[Cryptography] The role of the IETF in security of the Internet: for or against the NSA? for or against the security of users of the net?

ianG iang at iang.org
Fri Mar 21 11:22:13 EDT 2014


On 21/03/2014 01:01 am, Bill Frantz wrote:
> On 3/17/14 at 4:15 PM, nico at cryptonector.com (Nico Williams) wrote:
> 
>> And BTW, the IETF doesn't always do design by committee, the IETF
>> standardizes protocols that participants want to; if you bring a fully
>> formed protocol to the IETF that the community is interested in then
>> they'll standardize it after reviewing it -- chances of zero changes
>> are low, but the design will not have been by committee.
> 
> I have been following the TLS committee for many years. It appeared to
> me that the organizations which captured it were the certificate
> authority companies, not NSA moles.


This is pretty clear, yes.  The IETF model allows capture by an industry
group.  Some would say that is the model -- to allow the industry to
reach consensus with some semblance of openness.  Fine.

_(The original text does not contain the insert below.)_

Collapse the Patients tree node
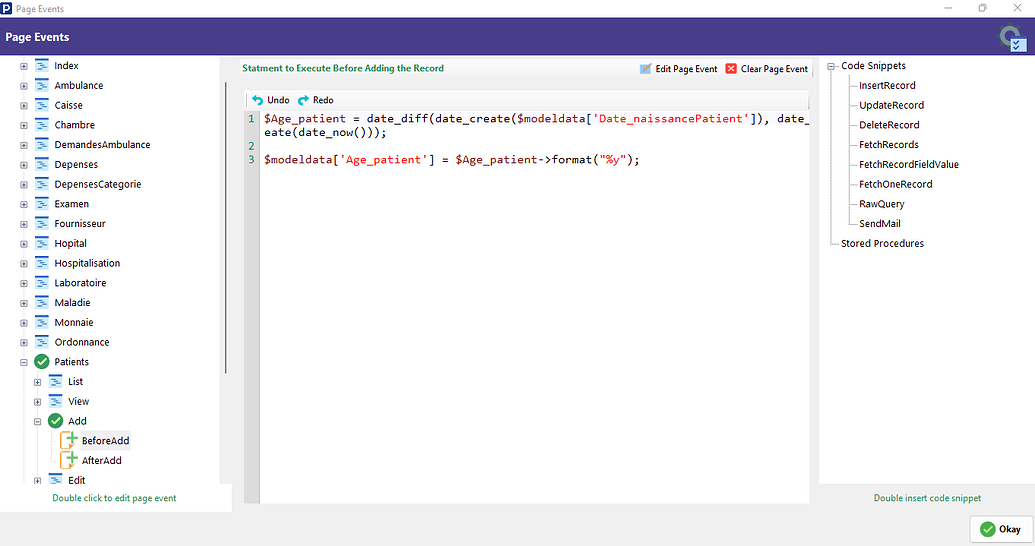 coord(24,362)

Industry groups have their own interests, which might or might not align
with the Internet community.  And, industry groups are far more easily
aligned to national interests than some wild internet bunch.

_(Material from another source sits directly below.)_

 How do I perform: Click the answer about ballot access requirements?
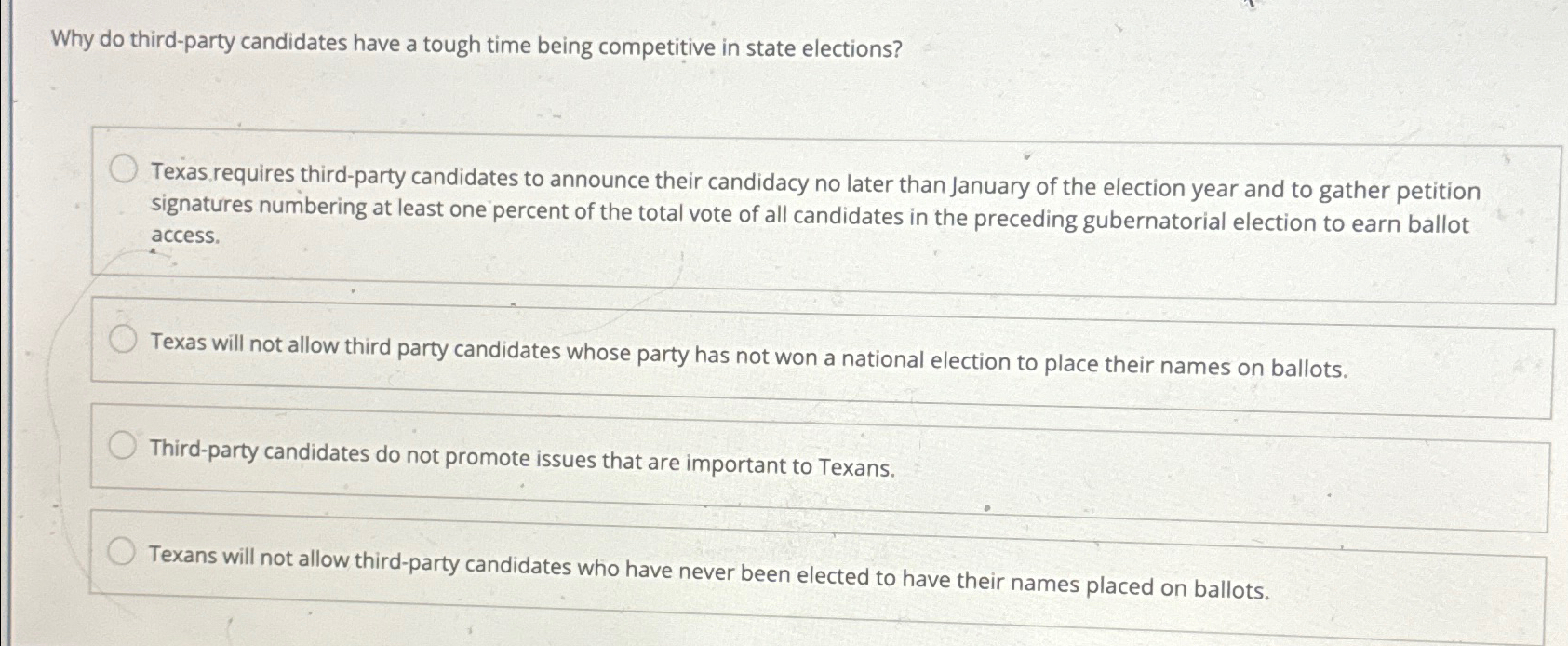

> They were the people who blew off my
> suggestion of having key continuity in browsers so the browser noticed
> when a site's public key changes. They said in essence, "But how to you
> handle the cold introduction problem?"

Like everyone, PKI employees work from a script.  We aren't any
different, when standard complaint A turns up, we roll out standard
response A' and move on, job well done.

After a while you start to learn the script.  Only once you've learnt
the script can you start to think more deeply, start to figure out what
is behind the script, what are the metrics that really matter, what is
the objective.

With CAs, and the others, it is pretty clear that the employees are in
it for the job.  It's not personal or anything; their primary objective
is to protect their paycheck.

There's nothing wrong with this at the individual level, and it is no
different outside that business (we haven't seen a rush of disclosures
or whistleblowing from Facebook, google, MS, Dropbox, Skype, Intel, etc...).

As someone said recently, in such a situation, we may have to find a
better incentive for them.  (It's an option, of many.)

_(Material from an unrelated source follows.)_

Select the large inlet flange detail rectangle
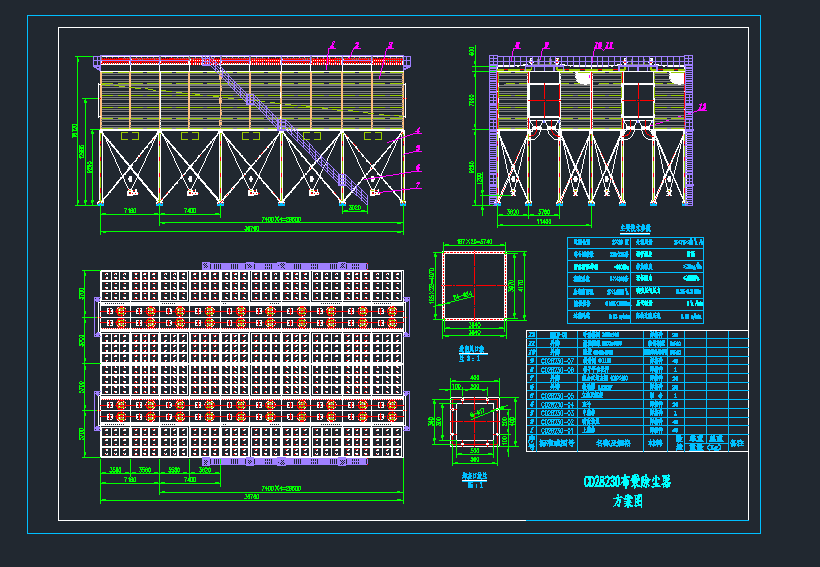 [475, 287]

> In the post Snowdon era, most TLS
> contributors recognize that there are significant weaknesses in the CA
> model.

Sure.  In the military, we always say, "what's the mission?"  Without
that, the military process fails.

In this context, who are we trying to protect?  Against what?  At what
level of cost and risk?


> The group is beginning to discuss TLS3. There is a movement to work with
> competing drafts to avoid the "by committee" problems.


I could have sworn that said "by competition" when I first read it :)

> If anyone has
> interest in influencing the discussions, the proper place is:
> 
>     TLS mailing list
>     TLS at ietf.org
>     https://www.ietf.org/mailman/listinfo/tls
> 
>> Really, the
>> IETF has its faults, and who knows, maybe there are NSA/GCHQ moles
>> pushing the consensus around, but please don't let's generalize so
>> broadly.
> 
> I agree. The IETF is the most open standards organization I know.


Yep.  Compared to CABForum, IETF is the dream team.